• **PROBLEM TO WORK ON**:
Restate word for word the lines of the records below, starting at the line that contains "Viewport: 738px width, 461px height." and ending at the line that contains "Task: Click the Scan for plugins button", with both of those lines included and nothing else.
BEGIN AVAILABLE DATA
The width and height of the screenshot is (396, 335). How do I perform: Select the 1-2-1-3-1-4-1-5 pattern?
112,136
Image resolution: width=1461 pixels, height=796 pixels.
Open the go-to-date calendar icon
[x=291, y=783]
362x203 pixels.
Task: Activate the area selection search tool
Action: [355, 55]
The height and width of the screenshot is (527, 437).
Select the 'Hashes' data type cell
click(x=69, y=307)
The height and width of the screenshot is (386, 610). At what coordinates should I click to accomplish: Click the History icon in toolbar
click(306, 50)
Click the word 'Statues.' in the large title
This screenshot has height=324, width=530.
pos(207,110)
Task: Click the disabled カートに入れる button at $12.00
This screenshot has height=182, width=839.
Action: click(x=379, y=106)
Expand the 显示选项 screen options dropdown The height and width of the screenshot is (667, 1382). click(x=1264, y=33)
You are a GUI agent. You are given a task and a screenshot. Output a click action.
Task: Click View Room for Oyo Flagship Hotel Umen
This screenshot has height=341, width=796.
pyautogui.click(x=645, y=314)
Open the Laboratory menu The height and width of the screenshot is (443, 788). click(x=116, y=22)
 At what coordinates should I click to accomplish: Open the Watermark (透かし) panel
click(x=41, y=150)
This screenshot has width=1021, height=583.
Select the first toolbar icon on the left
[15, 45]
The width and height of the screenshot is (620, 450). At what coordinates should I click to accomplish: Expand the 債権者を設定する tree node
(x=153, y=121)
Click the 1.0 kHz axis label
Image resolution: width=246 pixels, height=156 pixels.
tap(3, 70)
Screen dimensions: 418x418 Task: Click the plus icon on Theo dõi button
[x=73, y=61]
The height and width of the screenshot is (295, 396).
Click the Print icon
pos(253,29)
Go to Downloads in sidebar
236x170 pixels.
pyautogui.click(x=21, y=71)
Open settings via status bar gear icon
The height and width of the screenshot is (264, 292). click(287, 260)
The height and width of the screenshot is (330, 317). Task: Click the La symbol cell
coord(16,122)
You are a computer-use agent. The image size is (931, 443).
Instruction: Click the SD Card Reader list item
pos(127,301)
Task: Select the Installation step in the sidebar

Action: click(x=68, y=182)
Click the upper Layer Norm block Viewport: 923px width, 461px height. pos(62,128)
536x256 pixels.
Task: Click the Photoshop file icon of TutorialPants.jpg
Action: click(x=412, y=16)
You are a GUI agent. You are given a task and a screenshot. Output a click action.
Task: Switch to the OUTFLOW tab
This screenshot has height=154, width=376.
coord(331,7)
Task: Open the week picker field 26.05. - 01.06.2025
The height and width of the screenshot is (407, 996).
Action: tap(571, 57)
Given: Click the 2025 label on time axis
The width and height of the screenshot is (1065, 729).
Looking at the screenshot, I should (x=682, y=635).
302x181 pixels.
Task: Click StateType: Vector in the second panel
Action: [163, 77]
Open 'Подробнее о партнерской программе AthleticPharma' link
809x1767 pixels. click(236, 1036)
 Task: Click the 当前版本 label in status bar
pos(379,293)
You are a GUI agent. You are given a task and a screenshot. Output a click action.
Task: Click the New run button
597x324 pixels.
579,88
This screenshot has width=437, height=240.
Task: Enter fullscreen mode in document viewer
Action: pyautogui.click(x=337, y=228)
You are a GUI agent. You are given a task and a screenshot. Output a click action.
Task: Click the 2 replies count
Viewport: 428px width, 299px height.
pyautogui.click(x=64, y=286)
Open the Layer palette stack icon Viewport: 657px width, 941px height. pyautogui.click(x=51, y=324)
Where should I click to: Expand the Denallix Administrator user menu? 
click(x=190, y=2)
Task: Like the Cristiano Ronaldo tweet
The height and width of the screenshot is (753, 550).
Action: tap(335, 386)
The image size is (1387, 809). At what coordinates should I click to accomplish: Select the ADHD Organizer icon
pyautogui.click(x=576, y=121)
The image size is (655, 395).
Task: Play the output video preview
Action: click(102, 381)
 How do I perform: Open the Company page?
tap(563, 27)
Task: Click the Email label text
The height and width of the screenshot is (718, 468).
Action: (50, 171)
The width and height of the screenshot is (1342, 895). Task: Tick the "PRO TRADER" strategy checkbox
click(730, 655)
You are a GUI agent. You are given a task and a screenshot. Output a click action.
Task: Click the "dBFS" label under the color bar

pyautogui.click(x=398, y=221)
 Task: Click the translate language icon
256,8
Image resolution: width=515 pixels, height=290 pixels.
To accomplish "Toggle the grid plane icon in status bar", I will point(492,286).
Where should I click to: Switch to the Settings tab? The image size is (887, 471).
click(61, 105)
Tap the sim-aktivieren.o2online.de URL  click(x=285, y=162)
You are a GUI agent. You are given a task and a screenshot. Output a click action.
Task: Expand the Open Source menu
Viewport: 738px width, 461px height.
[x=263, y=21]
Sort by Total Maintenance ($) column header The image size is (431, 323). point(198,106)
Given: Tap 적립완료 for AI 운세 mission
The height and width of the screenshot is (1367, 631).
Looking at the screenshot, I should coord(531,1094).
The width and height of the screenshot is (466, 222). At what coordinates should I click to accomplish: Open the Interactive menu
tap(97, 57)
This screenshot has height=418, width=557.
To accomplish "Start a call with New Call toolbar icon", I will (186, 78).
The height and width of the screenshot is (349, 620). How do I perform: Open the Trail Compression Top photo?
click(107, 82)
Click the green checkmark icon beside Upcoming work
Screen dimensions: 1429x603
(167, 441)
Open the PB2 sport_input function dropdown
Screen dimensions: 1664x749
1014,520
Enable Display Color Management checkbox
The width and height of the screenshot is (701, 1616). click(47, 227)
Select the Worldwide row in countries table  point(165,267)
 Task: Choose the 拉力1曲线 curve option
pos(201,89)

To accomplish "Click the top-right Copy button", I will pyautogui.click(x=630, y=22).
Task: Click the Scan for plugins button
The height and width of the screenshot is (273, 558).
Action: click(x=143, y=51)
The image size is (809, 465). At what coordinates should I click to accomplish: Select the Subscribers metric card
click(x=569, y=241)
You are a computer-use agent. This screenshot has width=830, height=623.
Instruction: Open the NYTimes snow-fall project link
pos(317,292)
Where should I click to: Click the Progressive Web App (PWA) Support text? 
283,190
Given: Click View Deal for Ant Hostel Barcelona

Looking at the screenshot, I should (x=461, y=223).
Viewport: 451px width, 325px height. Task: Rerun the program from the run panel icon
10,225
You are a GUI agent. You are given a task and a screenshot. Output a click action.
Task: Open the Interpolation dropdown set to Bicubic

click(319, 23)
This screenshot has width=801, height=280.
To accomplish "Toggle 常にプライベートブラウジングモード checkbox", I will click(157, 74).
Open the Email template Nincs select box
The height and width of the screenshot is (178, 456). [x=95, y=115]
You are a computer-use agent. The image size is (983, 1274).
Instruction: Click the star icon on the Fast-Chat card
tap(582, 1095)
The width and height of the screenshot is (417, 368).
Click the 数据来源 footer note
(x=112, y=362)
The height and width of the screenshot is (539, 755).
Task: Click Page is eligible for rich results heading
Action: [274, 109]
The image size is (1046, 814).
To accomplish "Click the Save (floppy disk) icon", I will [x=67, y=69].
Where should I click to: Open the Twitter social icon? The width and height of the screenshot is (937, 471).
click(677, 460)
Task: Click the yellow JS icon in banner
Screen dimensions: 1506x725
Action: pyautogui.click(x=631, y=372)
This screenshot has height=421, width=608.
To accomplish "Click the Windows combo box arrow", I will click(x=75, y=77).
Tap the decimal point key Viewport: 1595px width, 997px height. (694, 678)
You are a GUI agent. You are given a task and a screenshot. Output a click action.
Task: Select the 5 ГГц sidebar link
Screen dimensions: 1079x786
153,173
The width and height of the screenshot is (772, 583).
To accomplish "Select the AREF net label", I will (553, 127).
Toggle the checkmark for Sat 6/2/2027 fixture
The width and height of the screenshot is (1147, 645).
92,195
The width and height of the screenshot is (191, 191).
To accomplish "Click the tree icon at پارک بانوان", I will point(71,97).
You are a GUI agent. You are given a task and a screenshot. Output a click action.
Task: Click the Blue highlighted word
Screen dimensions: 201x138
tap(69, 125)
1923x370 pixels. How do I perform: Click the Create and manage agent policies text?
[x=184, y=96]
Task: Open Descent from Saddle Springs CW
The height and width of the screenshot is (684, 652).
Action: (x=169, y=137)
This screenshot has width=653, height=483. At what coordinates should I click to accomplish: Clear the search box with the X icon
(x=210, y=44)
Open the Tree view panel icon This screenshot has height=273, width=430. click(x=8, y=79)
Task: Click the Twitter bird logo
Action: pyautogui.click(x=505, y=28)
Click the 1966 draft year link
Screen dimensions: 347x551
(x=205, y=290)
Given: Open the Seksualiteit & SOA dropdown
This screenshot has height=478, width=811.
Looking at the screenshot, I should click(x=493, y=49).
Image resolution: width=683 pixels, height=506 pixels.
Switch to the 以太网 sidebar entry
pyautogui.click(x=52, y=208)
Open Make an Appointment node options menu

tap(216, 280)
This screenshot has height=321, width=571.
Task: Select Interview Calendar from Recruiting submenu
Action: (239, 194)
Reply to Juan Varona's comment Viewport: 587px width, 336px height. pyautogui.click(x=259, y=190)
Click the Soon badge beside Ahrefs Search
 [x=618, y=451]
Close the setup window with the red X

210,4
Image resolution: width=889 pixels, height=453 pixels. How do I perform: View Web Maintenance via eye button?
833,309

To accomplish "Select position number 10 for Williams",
END AVAILABLE DATA
• **WRITTEN RESPONSE**:
Viewport: 738px width, 461px height.
[x=263, y=21]
Sort by Total Maintenance ($) column header The image size is (431, 323). point(198,106)
Given: Tap 적립완료 for AI 운세 mission
The height and width of the screenshot is (1367, 631).
Looking at the screenshot, I should coord(531,1094).
The width and height of the screenshot is (466, 222). At what coordinates should I click to accomplish: Open the Interactive menu
tap(97, 57)
This screenshot has height=418, width=557.
To accomplish "Start a call with New Call toolbar icon", I will (186, 78).
The height and width of the screenshot is (349, 620). How do I perform: Open the Trail Compression Top photo?
click(107, 82)
Click the green checkmark icon beside Upcoming work
Screen dimensions: 1429x603
(167, 441)
Open the PB2 sport_input function dropdown
Screen dimensions: 1664x749
1014,520
Enable Display Color Management checkbox
The width and height of the screenshot is (701, 1616). click(47, 227)
Select the Worldwide row in countries table  point(165,267)
 Task: Choose the 拉力1曲线 curve option
pos(201,89)

To accomplish "Click the top-right Copy button", I will pyautogui.click(x=630, y=22).
Task: Click the Scan for plugins button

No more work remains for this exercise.